> Activity:
The line holding "Task: Start a temporary chat" and all lines that follow it to the end of the data: return these exactly, and nothing more.

> Raw data:
= Beginning of Section =
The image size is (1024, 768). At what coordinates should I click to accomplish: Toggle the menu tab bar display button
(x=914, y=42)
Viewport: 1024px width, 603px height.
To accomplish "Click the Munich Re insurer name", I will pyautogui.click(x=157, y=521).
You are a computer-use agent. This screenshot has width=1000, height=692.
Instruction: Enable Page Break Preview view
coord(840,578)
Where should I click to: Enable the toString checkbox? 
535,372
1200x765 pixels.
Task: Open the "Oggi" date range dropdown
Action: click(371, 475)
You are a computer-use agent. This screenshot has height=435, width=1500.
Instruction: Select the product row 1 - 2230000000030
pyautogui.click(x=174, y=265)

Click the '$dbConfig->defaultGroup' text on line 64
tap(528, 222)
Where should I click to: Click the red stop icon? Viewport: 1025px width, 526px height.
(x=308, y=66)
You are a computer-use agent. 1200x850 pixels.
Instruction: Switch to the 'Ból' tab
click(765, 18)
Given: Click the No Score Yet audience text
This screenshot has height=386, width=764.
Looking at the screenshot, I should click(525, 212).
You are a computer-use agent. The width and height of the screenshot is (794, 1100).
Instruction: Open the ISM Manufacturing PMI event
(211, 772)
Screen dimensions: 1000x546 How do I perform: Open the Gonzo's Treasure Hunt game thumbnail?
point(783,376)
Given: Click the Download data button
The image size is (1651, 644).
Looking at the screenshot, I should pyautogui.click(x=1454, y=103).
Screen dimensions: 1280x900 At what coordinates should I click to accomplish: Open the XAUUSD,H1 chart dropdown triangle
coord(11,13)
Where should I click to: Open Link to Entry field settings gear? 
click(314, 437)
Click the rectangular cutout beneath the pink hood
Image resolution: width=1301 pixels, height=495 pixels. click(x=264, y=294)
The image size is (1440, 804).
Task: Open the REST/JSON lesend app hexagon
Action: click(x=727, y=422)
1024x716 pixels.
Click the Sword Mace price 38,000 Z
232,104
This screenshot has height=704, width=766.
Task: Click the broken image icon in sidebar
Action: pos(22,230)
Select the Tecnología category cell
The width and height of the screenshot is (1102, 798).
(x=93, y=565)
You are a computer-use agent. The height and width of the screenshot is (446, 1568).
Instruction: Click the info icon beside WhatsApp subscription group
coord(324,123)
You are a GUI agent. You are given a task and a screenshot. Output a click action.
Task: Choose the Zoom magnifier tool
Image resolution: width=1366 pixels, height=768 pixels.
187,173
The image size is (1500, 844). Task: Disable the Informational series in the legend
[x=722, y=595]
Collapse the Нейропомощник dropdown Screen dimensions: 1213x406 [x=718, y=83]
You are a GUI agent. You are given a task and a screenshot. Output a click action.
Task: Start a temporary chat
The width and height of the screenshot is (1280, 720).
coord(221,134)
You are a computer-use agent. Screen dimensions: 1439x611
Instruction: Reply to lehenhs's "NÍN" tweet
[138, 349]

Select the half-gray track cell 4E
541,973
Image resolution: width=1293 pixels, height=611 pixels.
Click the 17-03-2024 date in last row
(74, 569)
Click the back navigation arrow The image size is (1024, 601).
= End of Section =
> Solution below:
Task: Start a temporary chat
The width and height of the screenshot is (1280, 720).
coord(221,134)
You are a computer-use agent. Screen dimensions: 1439x611
Instruction: Reply to lehenhs's "NÍN" tweet
[138, 349]

Select the half-gray track cell 4E
541,973
Image resolution: width=1293 pixels, height=611 pixels.
Click the 17-03-2024 date in last row
(74, 569)
Click the back navigation arrow The image size is (1024, 601).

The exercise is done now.